With the Transparent Data Encryption (TDE) extension (called pg_tde) for Percona for PostgreSQL, organizations can encrypt their sensitive data within their Postgres databases.
Addressing the Market Need for Open Source PostgreSQL TDE
“There was a gap in the market for at-rest data encryption for Postgres: We had a bunch of financial customers and interested financial users who had to buy this feature,” explained Blair Rampling, in a KubeCon boothside interview with TNS. “But they didn’t want that vendor lock-in. They wanted the open source version.”
TDE is “transparent” in that the encryption is invisible to the user and the schema. Data is entered and queried as per usual. Those snooping around the server without proper credentials, however, will see only the encrypted data, as it can only be unlocked through an on-board decryption engine. All the popular key management services are supported.
The overhead of encrypting and decrypting data is minimal.
The extension comes as part of the Percona’s own distribution for PostgreSQL, and is also recognized and supported by the company’s managed services, and consulting services. No additional licensing costs are needed to use the extension.
It is not available at this time for other versions of Postgres, the company may expand it for its vanilla Postgres itself at some point, pending community support, Rampling said.
Compliance Benefits With PostgreSQL Data Encryption
Such encryption will also help them meet strict compliance requirements such as GDPR, HIPAA, SOX, and PCI DSS v4.0. In such cases, it takes care of the requirements where encrypting data at the storage layer that Postgres itself uses is not sufficient.
According to Percona, other benefits include:
- Open Source and Production-Ready: Get the only open source TDE solution for PostgreSQL ready for production — no gated features, licenses, subscriptions, or closed source.
- Stronger Data Protection: Encrypt all database files on disk, ensuring sensitive information remains secure even if storage is compromised.
- Granular, User-Controlled Encryption: Gain ultimate flexibility with multi-tenant support and the ability to encrypt at the table level, utilizing unique keys for each database. You retain full control over your encryption strategy, choosing precisely what to protect without being forced into cluster-wide encryption.
- Seamless Integration: Deploy TDE without any changes to your application code. Modernize and secure your back-end without disrupting business operations.
- Centralized Key Management: Streamline key lifecycle management with integrations to leading Key Management Services (KMS) providers such as Hashicorp, Thales, Fortanix, and OpenBao, making it easier to enforce security policies and manage encryption keys securely.
- Effortless Online Encryption and Key Management: Integrate encryption seamlessly by simply adding a new extension and performing online encryption.

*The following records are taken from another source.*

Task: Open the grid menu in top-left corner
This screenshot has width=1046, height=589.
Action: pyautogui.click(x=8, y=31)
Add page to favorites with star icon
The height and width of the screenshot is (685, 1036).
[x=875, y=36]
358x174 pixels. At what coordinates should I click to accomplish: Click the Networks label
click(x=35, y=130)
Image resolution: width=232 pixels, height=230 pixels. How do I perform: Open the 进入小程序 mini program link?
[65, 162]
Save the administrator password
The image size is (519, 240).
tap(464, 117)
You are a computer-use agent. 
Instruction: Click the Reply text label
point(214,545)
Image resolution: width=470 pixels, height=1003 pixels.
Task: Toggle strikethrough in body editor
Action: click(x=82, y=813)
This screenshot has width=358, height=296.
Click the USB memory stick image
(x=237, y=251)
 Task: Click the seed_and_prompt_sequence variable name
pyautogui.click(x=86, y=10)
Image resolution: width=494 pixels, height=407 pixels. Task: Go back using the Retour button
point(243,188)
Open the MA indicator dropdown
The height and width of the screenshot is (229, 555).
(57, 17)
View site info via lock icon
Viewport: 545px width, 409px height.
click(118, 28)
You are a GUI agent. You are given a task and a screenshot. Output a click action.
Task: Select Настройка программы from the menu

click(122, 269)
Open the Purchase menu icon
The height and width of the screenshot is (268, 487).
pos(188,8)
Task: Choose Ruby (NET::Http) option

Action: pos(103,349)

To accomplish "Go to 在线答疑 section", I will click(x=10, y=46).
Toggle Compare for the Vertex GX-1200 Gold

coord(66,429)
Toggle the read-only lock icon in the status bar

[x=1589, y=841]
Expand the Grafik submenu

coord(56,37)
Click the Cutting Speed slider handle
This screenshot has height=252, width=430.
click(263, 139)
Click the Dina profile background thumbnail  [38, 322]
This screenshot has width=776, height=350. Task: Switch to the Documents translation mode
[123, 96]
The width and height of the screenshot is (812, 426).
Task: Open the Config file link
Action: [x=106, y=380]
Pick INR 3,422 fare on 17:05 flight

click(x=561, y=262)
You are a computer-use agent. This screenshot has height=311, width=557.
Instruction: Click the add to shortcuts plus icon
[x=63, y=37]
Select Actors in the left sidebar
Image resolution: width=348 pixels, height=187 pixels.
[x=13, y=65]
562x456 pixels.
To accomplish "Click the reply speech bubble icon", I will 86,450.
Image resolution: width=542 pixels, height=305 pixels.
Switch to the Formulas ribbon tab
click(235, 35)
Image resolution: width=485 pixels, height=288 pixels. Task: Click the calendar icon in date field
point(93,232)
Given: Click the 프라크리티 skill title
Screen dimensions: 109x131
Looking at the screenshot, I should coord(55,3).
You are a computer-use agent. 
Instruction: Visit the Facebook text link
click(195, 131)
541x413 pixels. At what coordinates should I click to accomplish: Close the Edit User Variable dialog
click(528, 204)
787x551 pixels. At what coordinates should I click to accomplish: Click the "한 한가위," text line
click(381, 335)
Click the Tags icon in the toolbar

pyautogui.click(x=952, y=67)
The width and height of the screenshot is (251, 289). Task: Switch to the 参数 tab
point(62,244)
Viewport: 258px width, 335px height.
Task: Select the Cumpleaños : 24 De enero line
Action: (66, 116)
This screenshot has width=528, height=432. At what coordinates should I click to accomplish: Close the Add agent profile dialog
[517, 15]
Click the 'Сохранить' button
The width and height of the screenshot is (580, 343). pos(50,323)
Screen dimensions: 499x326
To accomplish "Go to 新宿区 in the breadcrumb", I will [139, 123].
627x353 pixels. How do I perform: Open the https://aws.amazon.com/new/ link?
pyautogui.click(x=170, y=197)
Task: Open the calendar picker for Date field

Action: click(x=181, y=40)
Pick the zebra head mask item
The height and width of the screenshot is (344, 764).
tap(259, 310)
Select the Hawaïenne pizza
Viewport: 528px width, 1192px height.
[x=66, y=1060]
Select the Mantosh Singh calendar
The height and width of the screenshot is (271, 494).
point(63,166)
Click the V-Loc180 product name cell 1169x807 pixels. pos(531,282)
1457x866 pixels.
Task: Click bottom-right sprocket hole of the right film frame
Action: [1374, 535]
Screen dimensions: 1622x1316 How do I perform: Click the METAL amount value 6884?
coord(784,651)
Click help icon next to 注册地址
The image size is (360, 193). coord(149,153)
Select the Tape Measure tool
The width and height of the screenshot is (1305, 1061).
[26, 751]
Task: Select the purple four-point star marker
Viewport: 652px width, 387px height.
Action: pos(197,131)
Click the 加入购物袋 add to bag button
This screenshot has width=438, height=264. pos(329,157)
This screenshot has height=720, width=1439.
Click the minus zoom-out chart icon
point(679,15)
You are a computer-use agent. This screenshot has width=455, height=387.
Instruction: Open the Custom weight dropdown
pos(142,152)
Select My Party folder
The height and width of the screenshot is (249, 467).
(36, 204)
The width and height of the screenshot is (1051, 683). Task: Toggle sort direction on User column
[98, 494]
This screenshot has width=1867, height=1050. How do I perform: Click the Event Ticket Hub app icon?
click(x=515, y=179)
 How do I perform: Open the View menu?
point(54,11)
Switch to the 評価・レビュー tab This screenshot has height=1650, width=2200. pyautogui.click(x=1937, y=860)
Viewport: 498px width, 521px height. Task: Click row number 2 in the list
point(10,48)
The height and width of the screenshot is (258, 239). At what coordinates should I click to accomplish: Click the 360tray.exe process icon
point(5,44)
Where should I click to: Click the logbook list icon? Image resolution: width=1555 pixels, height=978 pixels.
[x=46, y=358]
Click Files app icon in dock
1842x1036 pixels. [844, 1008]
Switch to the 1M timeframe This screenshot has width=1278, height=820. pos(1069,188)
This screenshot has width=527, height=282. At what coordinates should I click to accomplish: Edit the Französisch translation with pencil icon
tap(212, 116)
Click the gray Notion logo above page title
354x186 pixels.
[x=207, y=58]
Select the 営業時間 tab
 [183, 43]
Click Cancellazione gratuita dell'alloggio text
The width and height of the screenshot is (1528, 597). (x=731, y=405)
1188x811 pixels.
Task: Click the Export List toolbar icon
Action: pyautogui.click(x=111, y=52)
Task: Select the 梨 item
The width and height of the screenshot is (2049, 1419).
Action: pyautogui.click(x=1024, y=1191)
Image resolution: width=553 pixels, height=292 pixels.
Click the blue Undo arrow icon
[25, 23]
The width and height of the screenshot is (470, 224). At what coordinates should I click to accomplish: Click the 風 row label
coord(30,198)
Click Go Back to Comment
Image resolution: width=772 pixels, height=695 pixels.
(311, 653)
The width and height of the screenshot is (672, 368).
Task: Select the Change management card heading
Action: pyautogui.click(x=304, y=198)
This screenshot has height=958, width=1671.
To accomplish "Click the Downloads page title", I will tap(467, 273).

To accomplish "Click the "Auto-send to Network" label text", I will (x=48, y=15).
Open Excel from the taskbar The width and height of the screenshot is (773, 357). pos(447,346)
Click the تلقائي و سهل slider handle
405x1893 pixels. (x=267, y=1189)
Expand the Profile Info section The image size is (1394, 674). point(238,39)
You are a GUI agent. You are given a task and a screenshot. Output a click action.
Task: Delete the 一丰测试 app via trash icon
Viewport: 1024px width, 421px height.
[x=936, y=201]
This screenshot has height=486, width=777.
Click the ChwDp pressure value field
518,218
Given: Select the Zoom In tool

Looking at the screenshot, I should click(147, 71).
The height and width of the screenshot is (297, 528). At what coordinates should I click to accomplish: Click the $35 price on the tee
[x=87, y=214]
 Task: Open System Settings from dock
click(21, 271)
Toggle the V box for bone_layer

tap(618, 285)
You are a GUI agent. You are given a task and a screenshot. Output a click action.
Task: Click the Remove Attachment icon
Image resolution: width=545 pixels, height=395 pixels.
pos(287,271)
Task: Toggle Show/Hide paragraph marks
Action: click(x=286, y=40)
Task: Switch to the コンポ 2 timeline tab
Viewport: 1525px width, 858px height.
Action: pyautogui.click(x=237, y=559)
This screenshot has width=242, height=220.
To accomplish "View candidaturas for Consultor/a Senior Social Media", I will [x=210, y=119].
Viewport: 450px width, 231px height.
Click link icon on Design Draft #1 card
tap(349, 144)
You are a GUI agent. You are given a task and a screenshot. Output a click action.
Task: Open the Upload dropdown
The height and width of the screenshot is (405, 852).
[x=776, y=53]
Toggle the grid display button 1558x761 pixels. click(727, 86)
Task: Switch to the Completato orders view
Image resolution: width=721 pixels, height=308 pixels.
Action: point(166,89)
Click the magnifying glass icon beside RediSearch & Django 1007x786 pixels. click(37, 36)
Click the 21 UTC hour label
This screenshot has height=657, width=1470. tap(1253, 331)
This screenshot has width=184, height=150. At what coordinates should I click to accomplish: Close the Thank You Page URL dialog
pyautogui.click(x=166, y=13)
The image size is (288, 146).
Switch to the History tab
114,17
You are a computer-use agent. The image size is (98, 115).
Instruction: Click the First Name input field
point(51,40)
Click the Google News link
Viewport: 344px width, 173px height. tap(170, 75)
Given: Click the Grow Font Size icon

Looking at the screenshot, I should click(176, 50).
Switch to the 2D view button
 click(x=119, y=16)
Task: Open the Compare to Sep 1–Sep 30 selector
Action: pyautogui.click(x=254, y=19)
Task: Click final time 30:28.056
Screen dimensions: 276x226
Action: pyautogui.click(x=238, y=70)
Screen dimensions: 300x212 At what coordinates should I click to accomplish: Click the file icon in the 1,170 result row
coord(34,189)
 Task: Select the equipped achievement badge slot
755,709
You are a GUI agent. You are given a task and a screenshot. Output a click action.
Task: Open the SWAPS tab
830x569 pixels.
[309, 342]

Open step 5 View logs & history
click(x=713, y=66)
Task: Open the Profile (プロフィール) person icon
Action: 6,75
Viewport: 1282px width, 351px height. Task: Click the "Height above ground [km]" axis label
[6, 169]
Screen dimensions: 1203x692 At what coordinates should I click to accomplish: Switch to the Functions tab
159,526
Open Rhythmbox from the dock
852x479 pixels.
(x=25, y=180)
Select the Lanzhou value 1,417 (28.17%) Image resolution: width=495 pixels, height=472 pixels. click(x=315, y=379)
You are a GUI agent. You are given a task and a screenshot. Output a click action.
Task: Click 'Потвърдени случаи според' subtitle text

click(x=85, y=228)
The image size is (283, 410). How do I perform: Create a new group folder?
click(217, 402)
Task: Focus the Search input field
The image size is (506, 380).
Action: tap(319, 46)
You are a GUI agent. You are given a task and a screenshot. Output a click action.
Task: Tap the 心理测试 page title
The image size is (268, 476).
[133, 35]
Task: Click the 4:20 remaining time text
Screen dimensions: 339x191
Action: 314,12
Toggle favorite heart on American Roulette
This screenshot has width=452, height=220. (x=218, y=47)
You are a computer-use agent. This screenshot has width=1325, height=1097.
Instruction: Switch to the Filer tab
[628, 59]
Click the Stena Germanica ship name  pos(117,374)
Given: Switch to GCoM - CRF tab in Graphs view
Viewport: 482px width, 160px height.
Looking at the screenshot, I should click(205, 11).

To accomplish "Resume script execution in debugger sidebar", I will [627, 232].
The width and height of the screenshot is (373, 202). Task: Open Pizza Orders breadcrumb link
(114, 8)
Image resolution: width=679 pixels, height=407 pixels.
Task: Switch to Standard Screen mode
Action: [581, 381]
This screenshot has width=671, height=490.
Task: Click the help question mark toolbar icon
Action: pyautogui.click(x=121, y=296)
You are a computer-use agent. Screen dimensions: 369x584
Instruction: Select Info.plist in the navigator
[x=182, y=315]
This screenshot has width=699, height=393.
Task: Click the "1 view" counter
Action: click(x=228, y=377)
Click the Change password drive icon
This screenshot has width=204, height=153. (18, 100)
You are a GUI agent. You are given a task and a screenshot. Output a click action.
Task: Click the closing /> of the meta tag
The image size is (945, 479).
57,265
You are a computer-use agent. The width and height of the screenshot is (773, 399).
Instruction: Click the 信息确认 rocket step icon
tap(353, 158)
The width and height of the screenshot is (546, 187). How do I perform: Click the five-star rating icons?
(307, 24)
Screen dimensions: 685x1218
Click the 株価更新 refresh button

Enjoy the convenience of online key rotation, ensuring continuous data protection with minimal operational overhead.
- Trusted Support and Services: Strengthen PostgreSQL security with 24/7 Support and Services for deployment and ongoing management.
Percona specializes in offering premium (and distributions) for open source database systems. In addition to Postgres, the company also supports MySQL and MongoDB. It is also a supporting of the emerging Valkey, a fork of the Redis data cache.